Outlook positive for financials

Investor: The banks' results season is currently getting into full swing in the UK

Investor: The banks' results season is currently getting into full swing in the UK. Northern Rock and Barclays have already reported and between now and March 6th heavyweights such as Royal Bank of Scotland, HBOS and HSBC are due to report their second half and full-year 2005 results.

Prior to the emergence of the Celtic Tiger economy, developments in the British banking sector had a significant impact on Irish financial stocks. In recent years, however, the introduction of the euro and solid performance of the Irish economy means that this influence has diminished. Nevertheless, trends in British banking still have relevance for Irish stocks, and Bank of Ireland in particular which is very active in the British buy-to-let mortgage market.
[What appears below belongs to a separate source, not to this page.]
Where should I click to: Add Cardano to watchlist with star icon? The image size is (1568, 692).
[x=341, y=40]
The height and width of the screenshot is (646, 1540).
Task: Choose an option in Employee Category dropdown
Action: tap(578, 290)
During the fourth quarter the British banking sector recovered from some of its earlier underperformance. This underperformance was driven by the slowdown in the British housing market and worries about potential bad debts. However, since the beginning of the year the sector has improved as evidence mounted of a stabilisation in the housing market. House price inflation has stabilised at around 3 per cent and there are encouraging signs of a pick-up in activity levels.

A rise in personal sector savings has also boosted business for the banks. Finally, share prices received a further fillip from renewed bid speculation in relation to Lloyds TSB.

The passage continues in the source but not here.